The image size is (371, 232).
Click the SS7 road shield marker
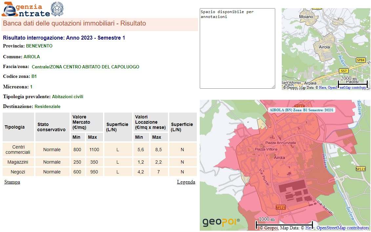pyautogui.click(x=343, y=71)
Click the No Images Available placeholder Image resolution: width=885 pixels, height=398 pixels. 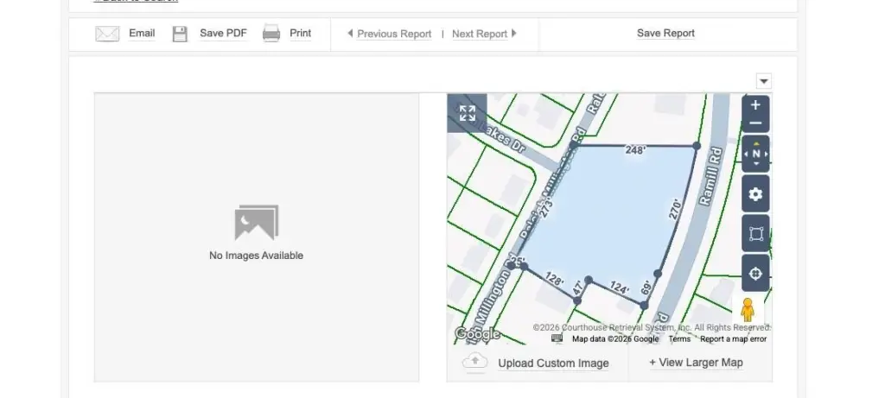256,235
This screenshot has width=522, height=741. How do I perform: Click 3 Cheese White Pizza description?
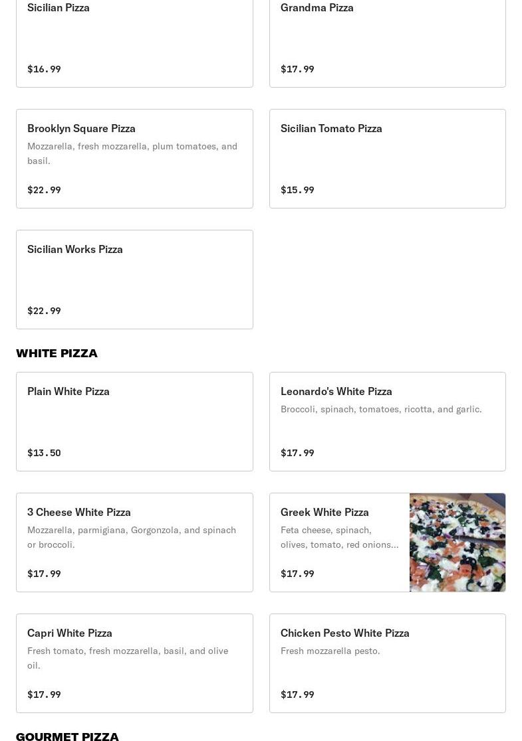point(132,537)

☆ ☆ ☆

# Directions for this task
Print, exactly as written, the lines from the one containing "This screenshot has" to the end of the material, both ends included, and nothing else; no pictures.

# Written answer
This screenshot has width=522, height=741. How do I perform: Click 3 Cheese White Pizza description?
point(132,537)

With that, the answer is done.